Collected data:
==============================

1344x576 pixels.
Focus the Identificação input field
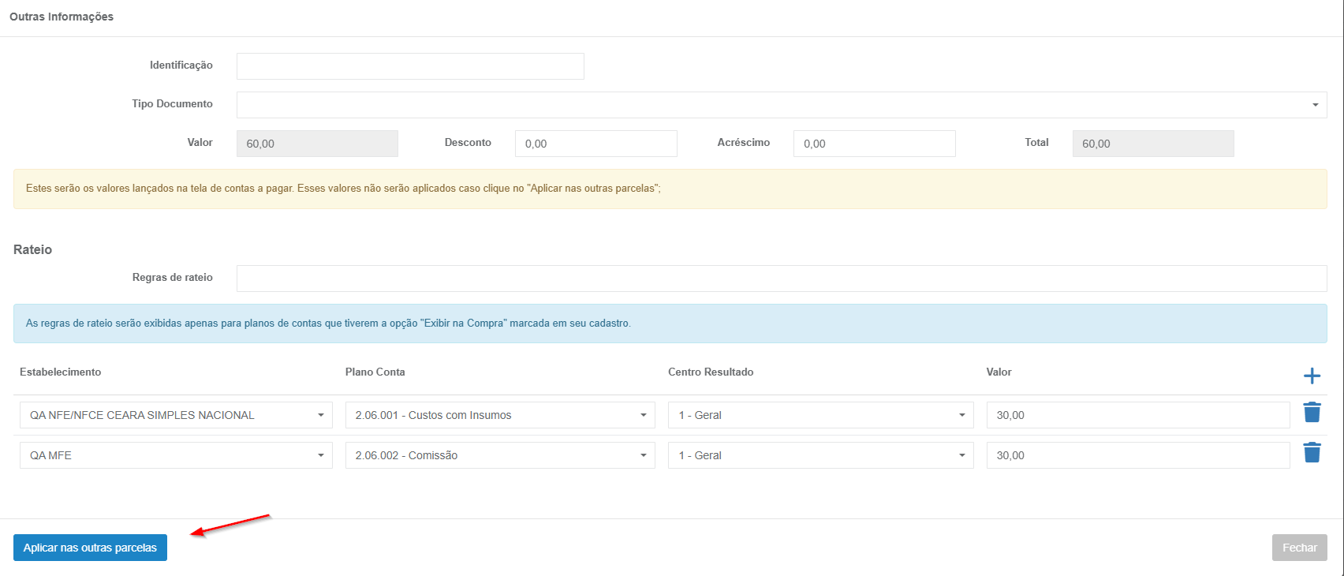pos(410,66)
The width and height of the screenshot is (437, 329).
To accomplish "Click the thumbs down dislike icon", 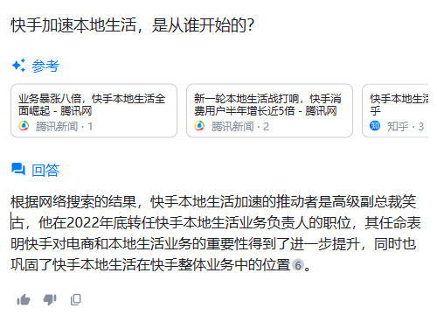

==============================

> **AIM OF THE EXERCISE**
Your output should be only the lines from the line with "The width and" through the end of the data, exactly as they stand, and no pictures.

> **RESPONSE FOR THIS EXERCISE**
The width and height of the screenshot is (437, 329).
To accomplish "Click the thumbs down dislike icon", 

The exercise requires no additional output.